■ Source text
Judge: Jon R. Takasugi, Case: 21STCV28024, Date: 2024-12-13 Tentative Ruling
Case Number: 21STCV28024 Hearing Date: December 13, 2024 Dept: 17
Superior Court of California
County of Los Angeles
DEPARTMENT
17
TENTATIVE RULING
|
NIKO HOME BUILDERS, INC.
vs. CHARLES E.
LEATHERBURY, et al. |
Case
No.: 21STCV28024 Hearing Date: December 13, 2024 |
On 7/29/2021,
Plaintiff Niko Home Builders, Inc. (NHB) filed suit against Charles
Leatherbury, an individual and co-Trustee of Leatherbury Family Trust
(10/30/01), Ann L. Leatherbury, an individual and co-Trustee of Leatherbury
Family Trust (10/30/01), and the Leatherbury Family Trust under Declaration of
Trust Dates October 30, 2021, alleging: (1) foreclosure of mechanic’s lien; (2)
breach of contract; (3) common count for work, labor, and services-agreed
price; (4) common count for work, labor, and services-reasonable value; and (5)
account stated.
On
10/8/2021, Cross-Complainant Charles Leatherbury, an individual and co-Trustee
of Leatherbury Family Trust (10/30/01) filed a cross-complaint against Paolo A.
Schiappa aka Paul Schiappa, Niko Home Builders, Inc., and Suretec Insurance
Company, alleging: (1) assault and battery; and (2) negligence.
On
10/28/2024, the Leatherburys filed this motion for the adjudication of issues.
The
Court takes both parties’ substantive moving papers on these issues to be a
waiver of the 75-day notice requirement set forth by CCP section 437c for
adjudication of issues.

■ Recorded information
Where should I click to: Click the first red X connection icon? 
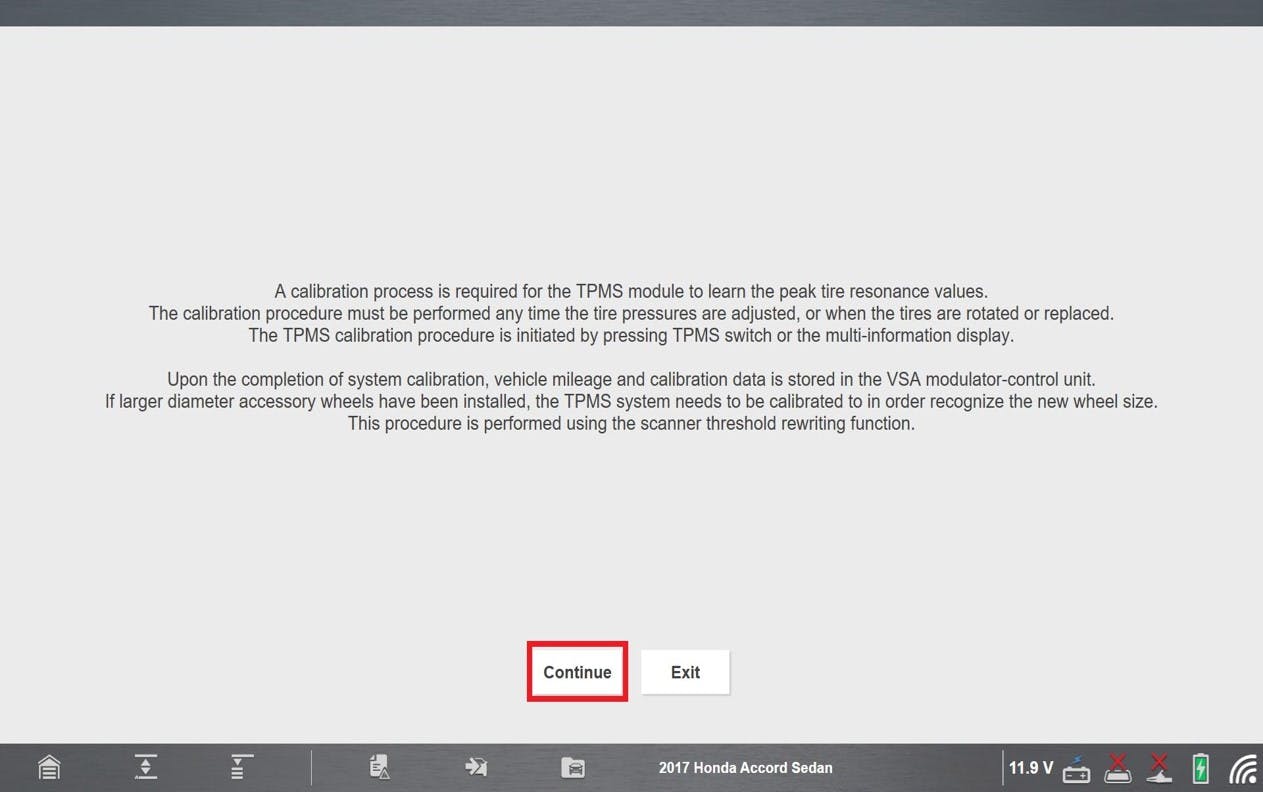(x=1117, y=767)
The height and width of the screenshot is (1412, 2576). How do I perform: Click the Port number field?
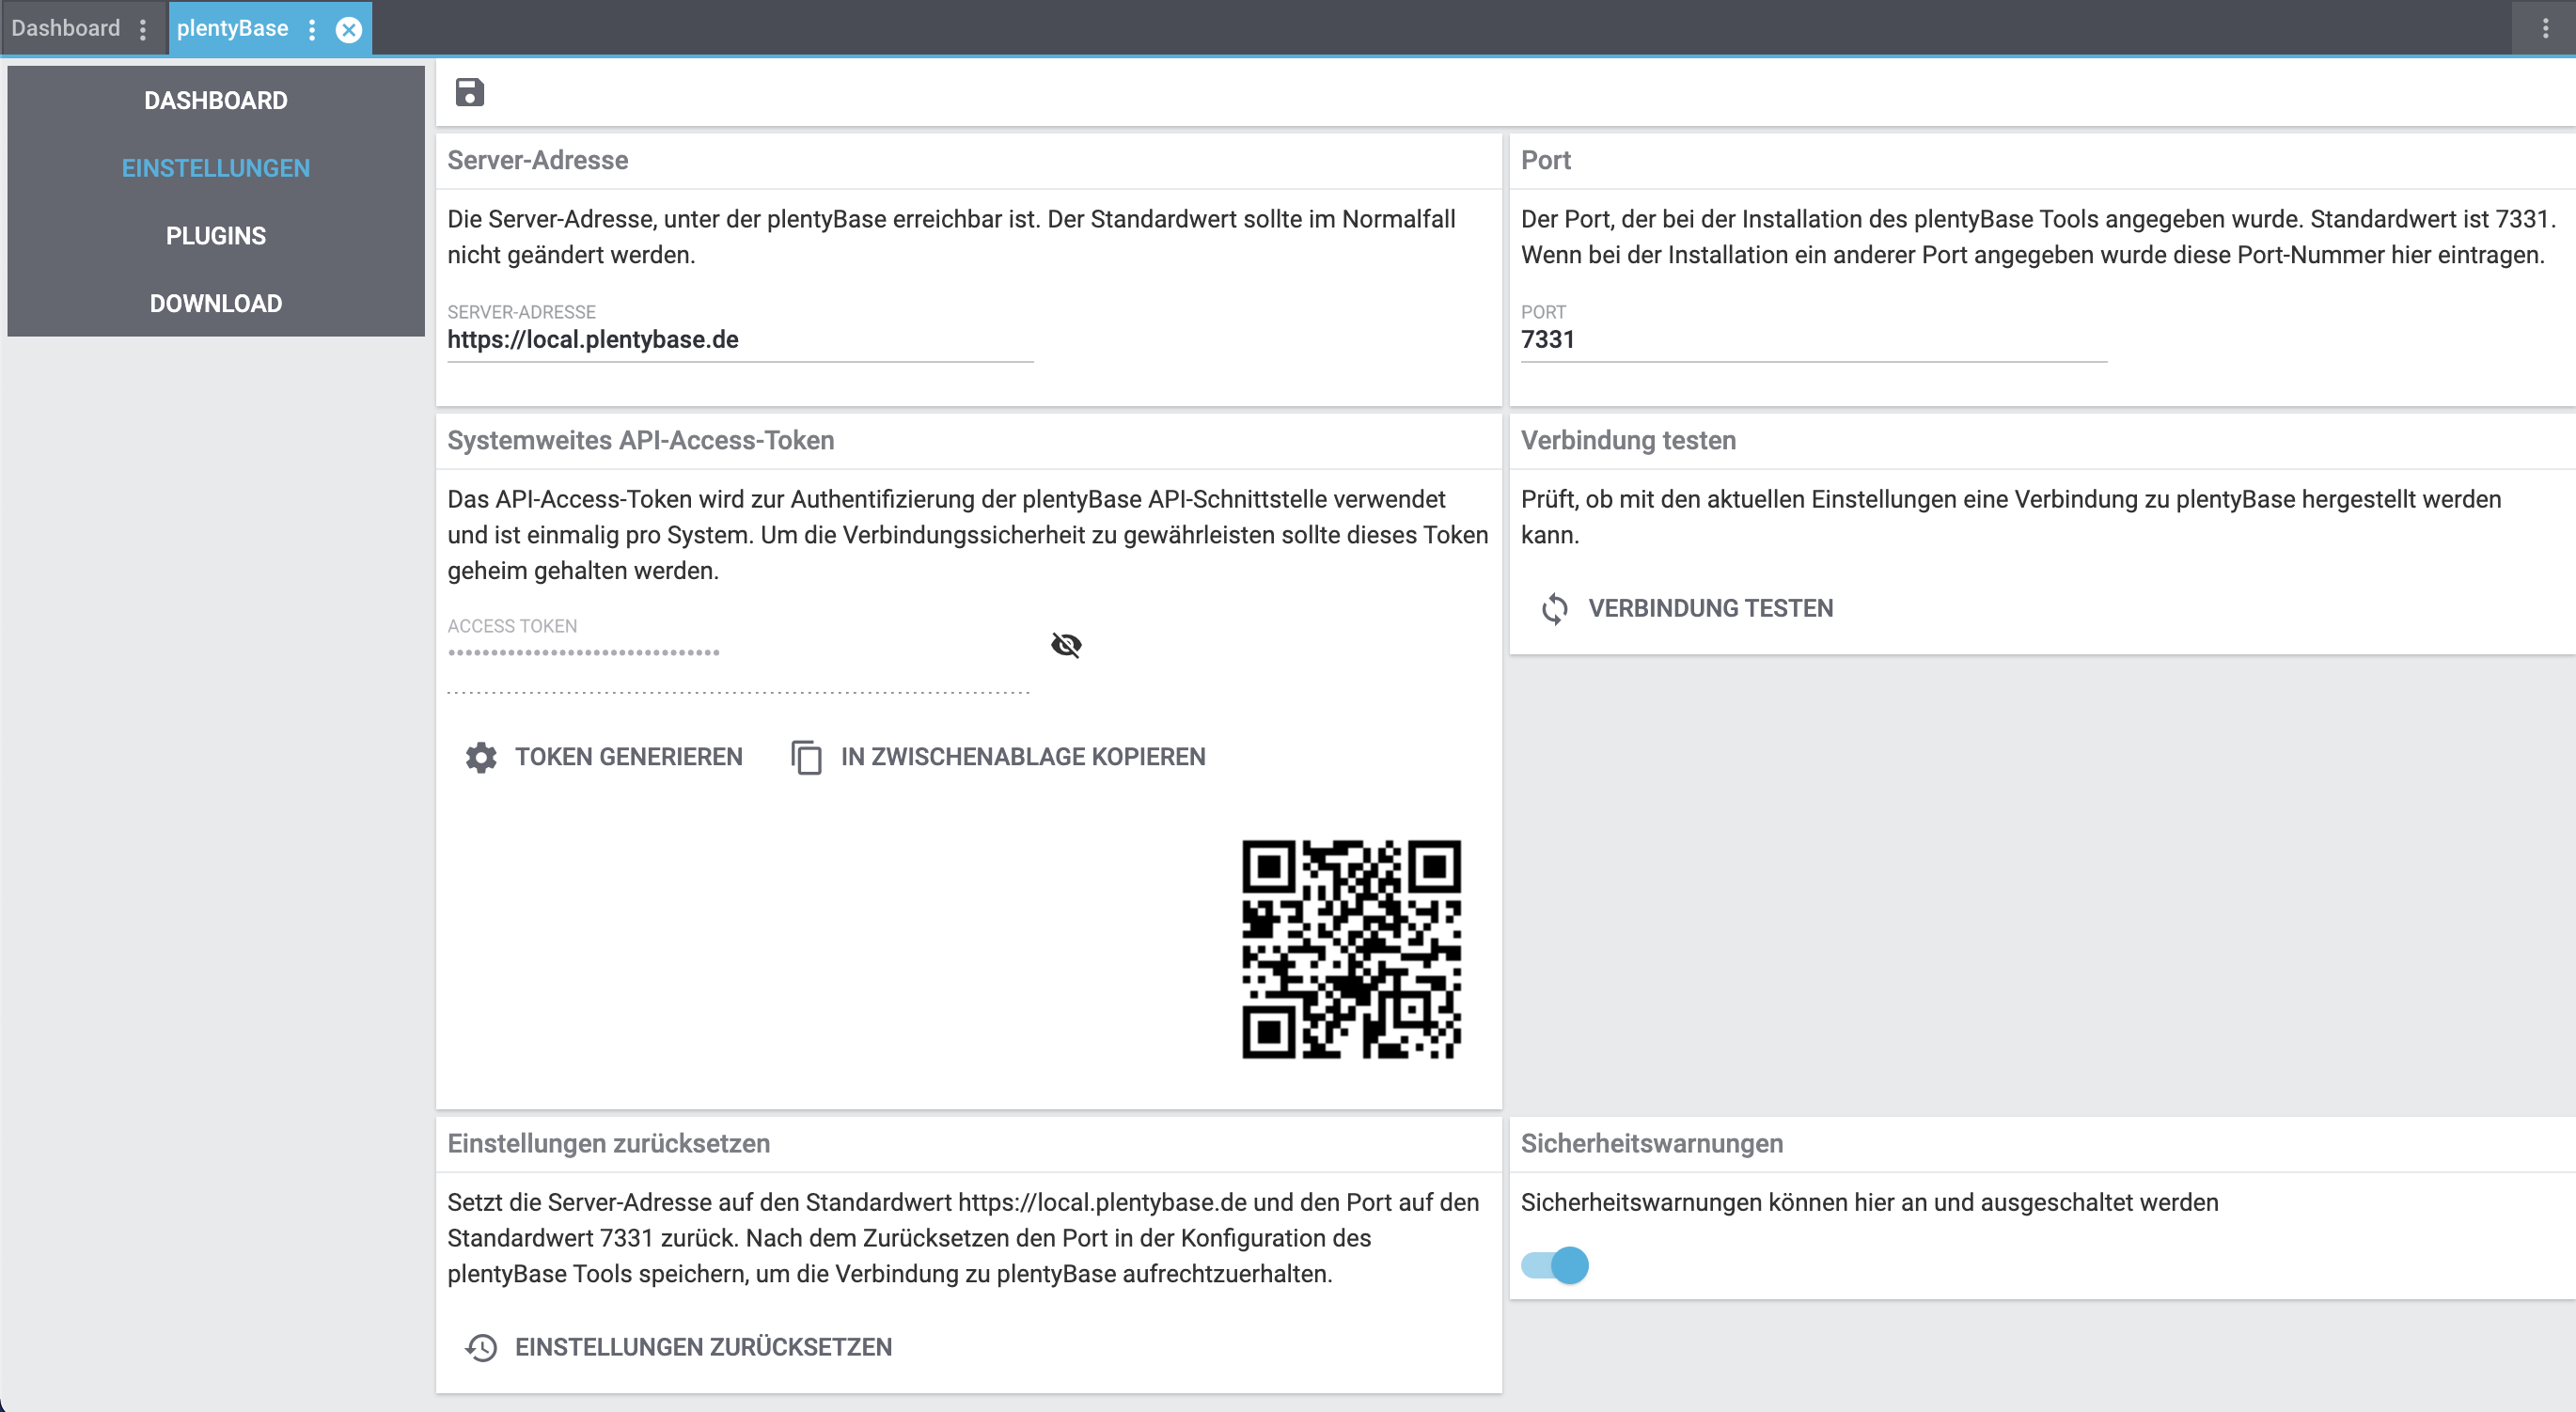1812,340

■ Task
Write out the stretch of the tentative ruling from "LEATHERBURY, et al." through "mechanic’s lien; (2)", reproducing it word for word.

■ The response
LEATHERBURY, et al. |
Case
No.: 21STCV28024 Hearing Date: December 13, 2024 |
On 7/29/2021,
Plaintiff Niko Home Builders, Inc. (NHB) filed suit against Charles
Leatherbury, an individual and co-Trustee of Leatherbury Family Trust
(10/30/01), Ann L. Leatherbury, an individual and co-Trustee of Leatherbury
Family Trust (10/30/01), and the Leatherbury Family Trust under Declaration of
Trust Dates October 30, 2021, alleging: (1) foreclosure of mechanic’s lien; (2)